> _WORK INSTRUCTIONS_
1. Echo the tevent/glib thread word for word from "Tue Jan 26 10:34:51" to "loop iteration policy?".
2. Name the event types that the tevent/glib thread weighs against each other when it says some are rare compared to another.
3. Please pick up the tevent/glib thread after its last line and keep writing it.

> _DOCUMENT SECTION_

+ + + + + + +

[RFC] [WIP] tevent/glib integration

Tue Jan 26 10:34:51 UTC 2016

Hi Ralph
On 26/01/16 08:05, Ralph Boehme wrote:
> Hi Noel,
>
> On Mon, Jan 25, 2016 at 07:07:41PM +0000, Noel Power wrote:
[...]
>> But doesn't it still suffer from the same problem of being throttled by
>> tevent(s) one event processed per loop iteration policy?
>> e.g. it depends on either a timer or one of the glib fd(s) (with
>> available events) being monitored to fire, but any number of ready
>> non-glib related timers or fds could be queued for processing before and
>> in the s3 case a tevent_fd that fires is put to the back of the list
>> after firing :/.
> timer, immediate and signal events are rare compared to fd events, so
> I wouldn't worry about those.
>
> fd event sources are maintained in a list in tevent. When checking
> pending fd events the list is walked from the start and the first
> pending event source is processed and then migrated to the end of the
> list. This prevents us from a single fd starving other event sources.
I understood that but it is for precisely this reason that I think in a
busy server with many clients hitting it that the glib fd (or the epoll
fd) could be shifted as you describe & not get fired for many iterations
>
> And when one of the glib fds is active, we process all pending glibs
sure, as it should be otherwise there is a further throttling
> *and* we keep polling the g_main_context until the returned timeout is
> greater then 0 and g_main_context_check() returns false.

+ + + + + + +

> _DATA SHOWN_
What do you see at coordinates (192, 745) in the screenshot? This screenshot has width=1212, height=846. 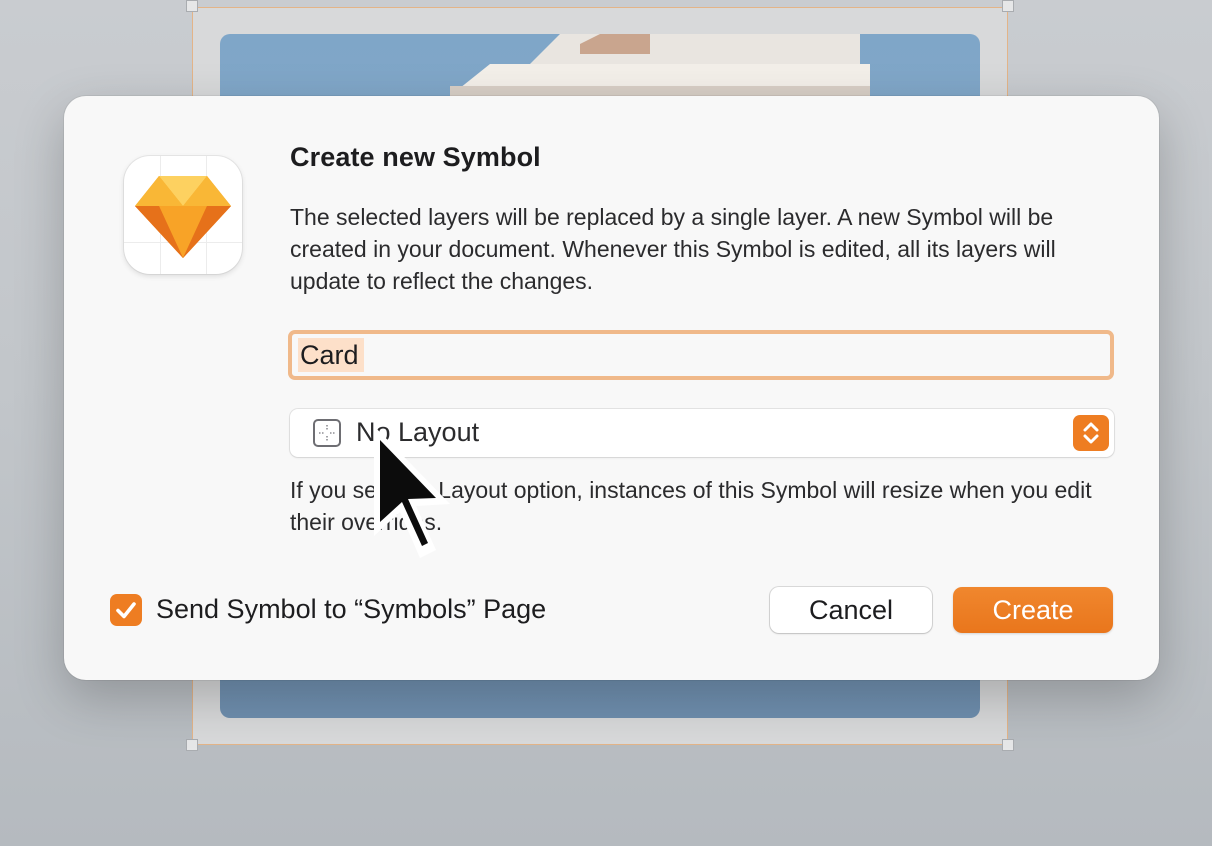 I see `resize-handle-bottom-left` at bounding box center [192, 745].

+ + + + + + +

> _RESPONSES BY ITEM NUMBER_
1.
Tue Jan 26 10:34:51 UTC 2016

Hi Ralph
On 26/01/16 08:05, Ralph Boehme wrote:
> Hi Noel,
>
> On Mon, Jan 25, 2016 at 07:07:41PM +0000, Noel Power wrote:
[...]
>> But doesn't it still suffer from the same problem of being throttled by
>> tevent(s) one event processed per loop iteration policy?

2. timer, immediate, signal, fd

3.
like I mentioned that worries me, it's not what glib does itself (iirc
it wasn't what 'g_main_context_iteration' in whatever glib source
version I looked at back a couple of weeks ago) and it is not the way it
seems to suggest the steps for integrating an external loop should work,
I would be very wary of depending on using the glib api in such a  way,
I would expect such event loop processing code to be very sensitive to
how it is used (and using it in an unexpected way might work now, might
not work later or may introduce some bad behaviour in some scenarios)
either way there is a risk for the rug being pulled. It's even possible
that you might favour glib unfairly against tevent by looping many times
per outer tevent loop. I guess I should step back and stop harping on
now  I feel that I am just continually putting negative opinions and
that isn't my intention at all and that just makes me feel bad that is
the extent of my contribution

>
>> So I still fear it could quite easily take quite a few
>> tevent_loop iterations (and that situation worsening as more & more
>> normal events & timers are added by a samba process) before available
>> glib events will get processed and the glib context released, granted
>> when it does get processed it does process *all* glib events which is a
>> significant improvement. Presumably this would be the same with the
>> extra epoll source tacked on.  I don't know :/ in a busy smbd process
>> for example glib won't afaics get a fair slice of the action,
> I'm quite confident it well for the reasons described above and I'm
> willing to test-drive it with the Spotlight RPC server. :)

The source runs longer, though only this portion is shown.